Dès ce mercredi, une centaine de militaires estoniens et français s'entraîneront sur le terrain avec des unités maliennes. Plus tard, en octobre 2020, un second contingent d'une soixantaine de membres des forces spéciales de la République tchèque rejoindra le détachement. Et dès janvier 2021, un troisième contingent composé de 150 soldats suédois rejoindra les commandements habilités à combattre le terrorisme djihadiste radical.  

Le détachement de Takuba est un groupe de travail militaire européen qui conseillera, assistera et accompagnera les forces armées maliennes en coordination avec les partenaires du G5 Sahel (Burkina Faso, Tchad, Mali, Mauritanie et Niger) et d'autres acteurs internationaux sur le terrain. 

Le 27 mars 2020, les gouvernements de l'Allemagne, de la Belgique, du Danemark, de l'Estonie, de la France, du Mali, du Niger, de la Norvège, des Pays-Bas, du Portugal, de la République tchèque, du Royaume-Uni et de la Suède ont publié une déclaration politique exprimant leur soutien à la création d'un groupe de travail, intégré au commandement de l'opération Barkhane, ayant pour objectif d'attaquer les groupes terroristes dans les régions de l'est du Burkina Faso, du sud-ouest du Niger et d'une petite partie du centre sud-est du Mali. Sous le nom de Takuba, le groupe de travail conseillera, assistera et accompagnera l'armée malienne, en coordination avec les partenaires du G5 Sahel et d'autres acteurs tels que la mission des Nations Unies (ONU) appelée MINUSMA, ainsi que les missions de l'Union européenne (UE) EUTM Mali, EUCAP Sahel Mali et EUCAP Sahel Niger.  

Cuartel general del G5 Sahel
AFP/SEBASTIEN RIEUSSEC - Siège du G5 Sahel

Takuba doit se déployer cet été 2020, avec une force opérationnelle composée principalement de forces d'opérations spéciales européennes disposant d'un haut niveau d'autonomie, et il est donc temps qu'elle soit mise en route.  

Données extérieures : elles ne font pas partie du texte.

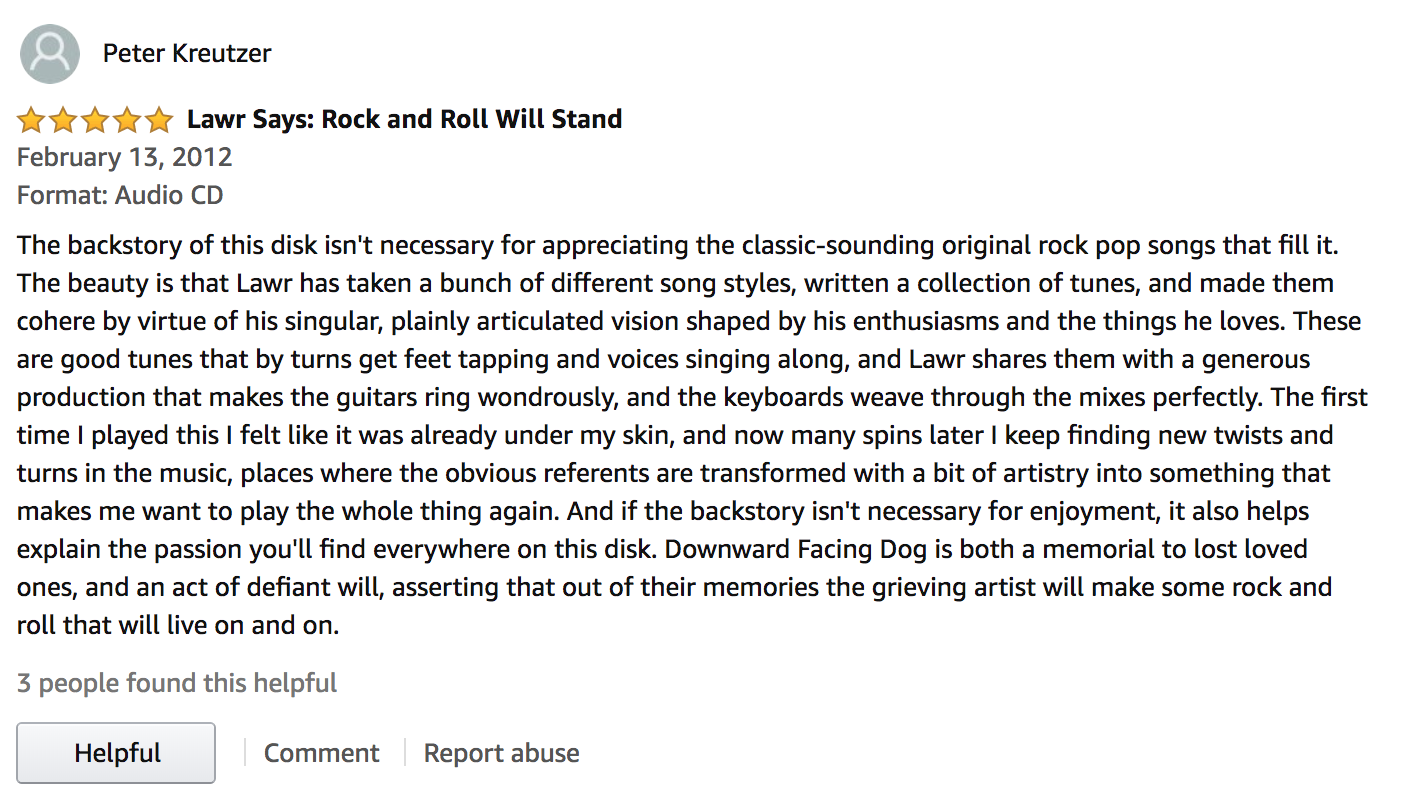
Task: Click the Format: Audio CD label
Action: click(120, 195)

La force spéciale a été créée à la demande des exécutifs nigérians et maliens dans le contexte d'une détérioration de la situation sécuritaire dans la région du Sahel.  

Face à la crise sécuritaire dans la région sahélienne, la France a été un acteur majeur pour contenir la menace terroriste. En 2012, des mouvements terroristes et radicaux ont menacé la sécurité et l'intégrité nationale du Mali, qui risquait de perdre durablement le contrôle d'une grande partie de son territoire. A la demande du gouvernement malien, la France a lancé le 11 janvier 2013 l'opération Serval en soutien aux forces africaines et maliennes. Son but était de repousser les groupes terroristes dans le nord du Mali.  

Compte tenu de l'expansion des groupes terroristes dans toute la région, en particulier l'État islamique du Grand Sahara (EIGS), affilié à Daech, et le Jama'a Nusrat ul-Islam wa al-Muslimin (JNIM), affilié à Al-Qaïda, l'opération Barkhane a remplacé la mission Serval le 1er août 2014. Son objectif était de fournir aux forces françaises un soutien accru aux États membres du G5 Sahel dans la lutte contre le terrorisme. Dans ce cadre, les forces françaises travaillent en étroite collaboration avec les armées du Sahel. Pour aider les forces armées maliennes, à partir de 2020, aux côtés des forces spéciales des partenaires européens au Mali, la force spéciale Takuba arrive maintenant, sous le commandement de l'opération Barkhane. 

L'alliance internationale actuelle intervient au Sahel pour éviter que cette région ne devienne un foyer d'instabilité et d'insécurité en raison de l'expansion des groupes terroristes et de la prolifération de différents types de trafics de drogue et d'armes, de la traite des êtres humains et du trafic de migrants, entre autres activités criminelles.